# Task brief
When responding, copy every record below exactly as it appears.

───── Dataset records

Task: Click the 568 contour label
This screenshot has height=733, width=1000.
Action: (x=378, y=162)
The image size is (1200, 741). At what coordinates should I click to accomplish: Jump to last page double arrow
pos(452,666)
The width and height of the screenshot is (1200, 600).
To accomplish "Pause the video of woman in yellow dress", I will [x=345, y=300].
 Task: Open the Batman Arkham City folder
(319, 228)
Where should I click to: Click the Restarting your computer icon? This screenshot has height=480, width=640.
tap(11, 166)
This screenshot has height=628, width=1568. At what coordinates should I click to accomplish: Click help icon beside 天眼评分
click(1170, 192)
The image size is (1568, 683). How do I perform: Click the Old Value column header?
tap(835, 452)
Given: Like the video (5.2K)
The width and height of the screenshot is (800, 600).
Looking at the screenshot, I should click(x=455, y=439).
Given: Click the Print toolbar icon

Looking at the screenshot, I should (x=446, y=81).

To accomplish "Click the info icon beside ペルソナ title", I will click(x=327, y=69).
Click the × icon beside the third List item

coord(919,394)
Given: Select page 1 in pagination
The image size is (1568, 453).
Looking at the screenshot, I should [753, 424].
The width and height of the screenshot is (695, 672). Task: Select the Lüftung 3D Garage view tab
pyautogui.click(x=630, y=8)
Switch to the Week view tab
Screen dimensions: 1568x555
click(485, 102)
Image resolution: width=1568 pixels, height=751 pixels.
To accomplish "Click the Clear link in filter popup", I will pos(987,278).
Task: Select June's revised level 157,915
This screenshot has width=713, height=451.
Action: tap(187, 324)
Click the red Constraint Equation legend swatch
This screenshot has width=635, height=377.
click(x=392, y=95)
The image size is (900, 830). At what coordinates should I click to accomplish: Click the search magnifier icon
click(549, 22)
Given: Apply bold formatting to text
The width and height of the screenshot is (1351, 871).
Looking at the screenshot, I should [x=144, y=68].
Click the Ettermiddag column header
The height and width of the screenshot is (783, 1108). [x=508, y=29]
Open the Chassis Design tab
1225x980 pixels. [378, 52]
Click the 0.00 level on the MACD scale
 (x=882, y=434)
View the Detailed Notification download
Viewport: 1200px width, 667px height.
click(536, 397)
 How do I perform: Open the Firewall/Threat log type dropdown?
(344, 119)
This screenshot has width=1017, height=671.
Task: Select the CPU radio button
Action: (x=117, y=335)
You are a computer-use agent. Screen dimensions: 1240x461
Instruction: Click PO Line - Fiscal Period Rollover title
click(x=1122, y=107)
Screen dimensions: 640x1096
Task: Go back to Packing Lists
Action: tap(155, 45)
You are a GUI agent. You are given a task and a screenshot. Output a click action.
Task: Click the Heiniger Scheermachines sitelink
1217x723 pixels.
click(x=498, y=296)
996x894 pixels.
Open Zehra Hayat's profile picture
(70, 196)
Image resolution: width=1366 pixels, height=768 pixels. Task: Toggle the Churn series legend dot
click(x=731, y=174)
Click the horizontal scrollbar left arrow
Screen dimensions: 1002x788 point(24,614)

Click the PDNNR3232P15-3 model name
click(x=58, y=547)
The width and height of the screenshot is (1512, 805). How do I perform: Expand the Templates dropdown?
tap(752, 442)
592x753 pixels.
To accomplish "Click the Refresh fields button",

──────────

# Output for this exercise
Task: Click the 568 contour label
This screenshot has height=733, width=1000.
Action: (x=378, y=162)
The image size is (1200, 741). At what coordinates should I click to accomplish: Jump to last page double arrow
pos(452,666)
The width and height of the screenshot is (1200, 600).
To accomplish "Pause the video of woman in yellow dress", I will [x=345, y=300].
 Task: Open the Batman Arkham City folder
(319, 228)
Where should I click to: Click the Restarting your computer icon? This screenshot has height=480, width=640.
tap(11, 166)
This screenshot has height=628, width=1568. At what coordinates should I click to accomplish: Click help icon beside 天眼评分
click(1170, 192)
The image size is (1568, 683). How do I perform: Click the Old Value column header?
tap(835, 452)
Given: Like the video (5.2K)
The width and height of the screenshot is (800, 600).
Looking at the screenshot, I should click(x=455, y=439).
Given: Click the Print toolbar icon

Looking at the screenshot, I should (x=446, y=81).

To accomplish "Click the info icon beside ペルソナ title", I will click(x=327, y=69).
Click the × icon beside the third List item

coord(919,394)
Given: Select page 1 in pagination
The image size is (1568, 453).
Looking at the screenshot, I should [753, 424].
The width and height of the screenshot is (695, 672). Task: Select the Lüftung 3D Garage view tab
pyautogui.click(x=630, y=8)
Switch to the Week view tab
Screen dimensions: 1568x555
click(485, 102)
Image resolution: width=1568 pixels, height=751 pixels.
To accomplish "Click the Clear link in filter popup", I will pos(987,278).
Task: Select June's revised level 157,915
This screenshot has width=713, height=451.
Action: tap(187, 324)
Click the red Constraint Equation legend swatch
This screenshot has width=635, height=377.
click(x=392, y=95)
The image size is (900, 830). At what coordinates should I click to accomplish: Click the search magnifier icon
click(549, 22)
Given: Apply bold formatting to text
The width and height of the screenshot is (1351, 871).
Looking at the screenshot, I should [x=144, y=68].
Click the Ettermiddag column header
The height and width of the screenshot is (783, 1108). [x=508, y=29]
Open the Chassis Design tab
1225x980 pixels. [378, 52]
Click the 0.00 level on the MACD scale
 (x=882, y=434)
View the Detailed Notification download
Viewport: 1200px width, 667px height.
click(536, 397)
 How do I perform: Open the Firewall/Threat log type dropdown?
(344, 119)
This screenshot has width=1017, height=671.
Task: Select the CPU radio button
Action: (x=117, y=335)
You are a computer-use agent. Screen dimensions: 1240x461
Instruction: Click PO Line - Fiscal Period Rollover title
click(x=1122, y=107)
Screen dimensions: 640x1096
Task: Go back to Packing Lists
Action: tap(155, 45)
You are a GUI agent. You are given a task and a screenshot. Output a click action.
Task: Click the Heiniger Scheermachines sitelink
1217x723 pixels.
click(x=498, y=296)
996x894 pixels.
Open Zehra Hayat's profile picture
(70, 196)
Image resolution: width=1366 pixels, height=768 pixels. Task: Toggle the Churn series legend dot
click(x=731, y=174)
Click the horizontal scrollbar left arrow
Screen dimensions: 1002x788 point(24,614)

Click the PDNNR3232P15-3 model name
click(x=58, y=547)
The width and height of the screenshot is (1512, 805). How do I perform: Expand the Templates dropdown?
tap(752, 442)
592x753 pixels.
To accomplish "Click the Refresh fields button",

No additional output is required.